Last week the Trump administration cut off foreign access to Anthropic's most advanced AI models, including access by the company's own foreign employees.
Euronews reported that the decision confirmed Europe's concerns over potential foreign cutoffs and added momentum to the sovereignty agenda. Around 80 percent of Europe's digital infrastructure and technology comes from outside the EU, with the market dominated by U.S. companies Google, Microsoft and Apple and Chinese companies Alibaba and ByteDance.

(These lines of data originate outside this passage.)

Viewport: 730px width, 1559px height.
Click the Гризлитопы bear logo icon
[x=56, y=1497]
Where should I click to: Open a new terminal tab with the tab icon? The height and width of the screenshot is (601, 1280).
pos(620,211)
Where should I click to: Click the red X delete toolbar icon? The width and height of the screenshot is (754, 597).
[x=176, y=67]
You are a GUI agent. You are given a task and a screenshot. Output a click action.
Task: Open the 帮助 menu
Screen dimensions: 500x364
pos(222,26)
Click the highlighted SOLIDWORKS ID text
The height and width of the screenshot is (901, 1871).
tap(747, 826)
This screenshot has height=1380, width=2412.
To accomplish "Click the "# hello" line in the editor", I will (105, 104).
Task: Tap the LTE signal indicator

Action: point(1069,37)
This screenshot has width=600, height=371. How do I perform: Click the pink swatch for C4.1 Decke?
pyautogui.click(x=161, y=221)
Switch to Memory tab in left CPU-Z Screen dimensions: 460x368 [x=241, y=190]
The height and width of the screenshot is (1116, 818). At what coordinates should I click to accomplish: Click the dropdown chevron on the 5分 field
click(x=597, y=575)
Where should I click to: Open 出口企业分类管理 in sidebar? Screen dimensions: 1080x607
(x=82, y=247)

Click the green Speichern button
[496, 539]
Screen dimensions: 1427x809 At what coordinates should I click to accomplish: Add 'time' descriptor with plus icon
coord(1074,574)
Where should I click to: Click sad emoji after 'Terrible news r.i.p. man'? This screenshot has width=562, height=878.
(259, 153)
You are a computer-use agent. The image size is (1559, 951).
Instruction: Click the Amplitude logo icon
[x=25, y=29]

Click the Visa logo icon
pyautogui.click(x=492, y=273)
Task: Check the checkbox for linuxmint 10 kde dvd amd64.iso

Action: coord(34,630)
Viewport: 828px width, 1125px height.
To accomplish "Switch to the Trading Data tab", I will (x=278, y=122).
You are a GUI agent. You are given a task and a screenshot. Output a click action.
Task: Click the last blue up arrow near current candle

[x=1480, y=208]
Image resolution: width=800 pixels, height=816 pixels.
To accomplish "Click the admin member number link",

Eurobarometer data showed that 94 percent of respondents in Sweden, 93 percent in Finland and 92 percent in Denmark believe the EU should prioritise European-controlled digital infrastructure investments. Support for reducing dependence on non-EU technologies reached 88 percent in Sweden and 87 percent in Germany, Denmark, Finland and Luxembourg.
Danish respondents recorded the highest willingness to switch to an EU-based provider even at higher cost, at 76 percent, followed by 73 percent in Sweden and Croatia.
The Danish government allocated approximately €6.96 million for the period 2026-2029 to reduce dependence on large technology companies. The public campaign Danmark Skifter ran in the first three months of 2026 and encouraged users to turn off screens at certain times or switch to alternative platforms.
Johan Linåker, senior researcher at Sweden's research institute RISE, said European countries need to ensure sovereignty and resilience of their digital institutions.
He added that the goal is to identify risks from dependencies rather than switch all third-country solutions.